**SET EXERCISE 1:** In the Louisiana redistricting article, condense the paragraph that begins "This year's redistricting process in Louisiana" into a short bulleted list that keeps its main facts.

**TEXT BLOCK:**
State Rep. Vincent Pierre, chairman of the Louisiana Legislative Black Caucus, said he was "disheartened" by the Supreme Court's decision and added that "hopes for change in the short term have been dashed." The Democrat described the map approved by the legislature as an "obvious violation" of the Voting Rights Act.
Democrats and the Black Caucus argue that by the numbers at least two of the six districts should have Black majorities.
The court's action is similar to an order issued in February in Alabama that allowed the state to hold elections in 2022 under a map drawn by Alabama's GOP-controlled legislature that contains one majority-Black district. Alabama has seven seats in the House of Representatives.
The justices are hearing arguments in the Alabama case in October. The Louisiana case will remain on hold under the court renders a decision on the Alabama case, the justices said.
Every 10 years, state lawmakers -- armed with new U.S. Census Bureau information -- redraw political boundaries for seats in the U.S. House, state Senate, state House, Board of Elementary and Secondary Education and the Public Service Commission. The process ultimately affects which political parties, viewpoints and people control the government bodies that write laws, set utility rates and create public school policies.
This year's redistricting process in Louisiana has been a tense political tug-of-war, with the Republican-dominated legislature and Edwards fighting over the boundaries since February, when lawmakers approved a congressional map with white majorities in five of six districts. The governor vetoed the map. However the legislature overrode the veto -- marking the first time in nearly three decades that lawmakers refused to accept a governor's refusal of a bill they had passed.
Sen. Sharon Hewitt, a Slidell Republican and a leader in the remapping effort, has insisted that trying to include the state's widely dispersed Black population in two separate congressional districts would result in two districts with very narrow Black majorities that could actually diminish Black voter power.
Hewitt tweeted on Tuesday that she was "very pleased" by the Supreme Court's decision and maintains that the map has always been constitutional.
Along with tense debate on Louisiana's House and Senate floor, the legal battle to determine the state's congressional boundaries has played out, simultaneously, at all three levels of the federal judiciary.
In early June, the federal judge Dick struck down the map for violating the Voting Rights Act, citing that the "evidence of Louisiana's long and ongoing history of voting-related discrimination weighs heavily in favor of Plaintiffs." Dick, who was appointed by then-President Barack Obama, ordered lawmakers to redesign the map and this time include a second majority Black district by June 20.
The 5th U.S. Circuit Court of Appeal briefly put a hold on Dick's deadline, but later removed the hold and scheduled to hear arguments in July.
With little willingness to compromise from the GOP and a tight deadline that was not extended, the session ended with no new map and as a result the task was passed to Dick. The judge scheduled a hearing on the issue for Wednesday, but it has been canceled following the Supreme Court's decision.

**DATA SUPPLIED:**
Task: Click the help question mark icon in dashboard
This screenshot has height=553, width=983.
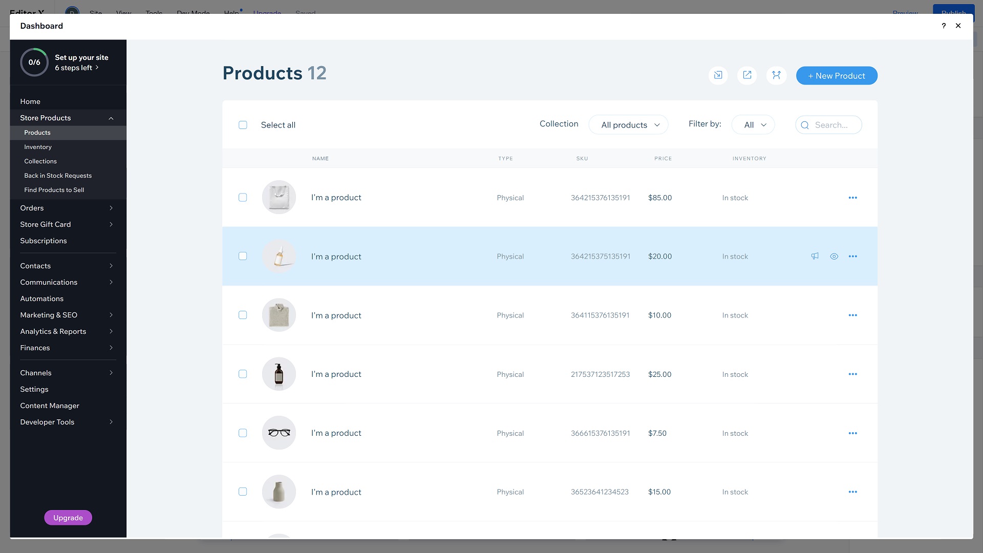Action: (x=944, y=26)
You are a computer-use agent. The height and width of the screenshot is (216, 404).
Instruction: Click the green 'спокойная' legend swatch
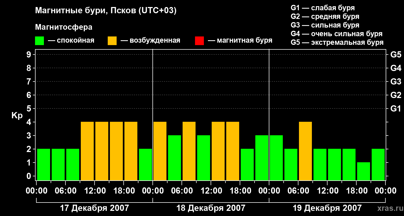(39, 41)
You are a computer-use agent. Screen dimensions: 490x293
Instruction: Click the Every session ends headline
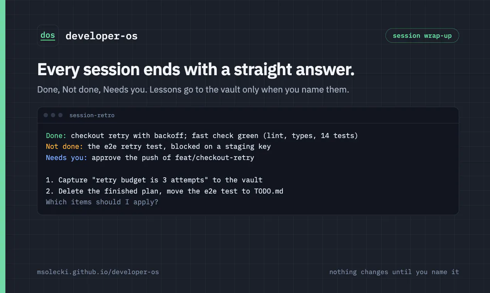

**SET EXERCISE 2:** Format every line of the entries above as one numbered list, skipping blank lines and leaving the pictures out.

**TASK ANSWER 1:**
- Louisiana's redistricting this year has been a tense political fight between the Republican-dominated legislature and Edwards.
- The fight began in February, when lawmakers approved a congressional map with white majorities in five of the six districts.
- The governor vetoed the map, but the legislature overrode the veto. This was the first time in nearly three decades that lawmakers overrode a governor's veto of a bill they had passed.

**TASK ANSWER 2:**
1. Task: Click the help question mark icon in dashboard
2. This screenshot has height=553, width=983.
3. Action: (x=944, y=26)
4. You are a computer-use agent. The height and width of the screenshot is (216, 404).
5. Instruction: Click the green 'спокойная' legend swatch
6. (39, 41)
7. You are a computer-use agent. Screen dimensions: 490x293
8. Instruction: Click the Every session ends headline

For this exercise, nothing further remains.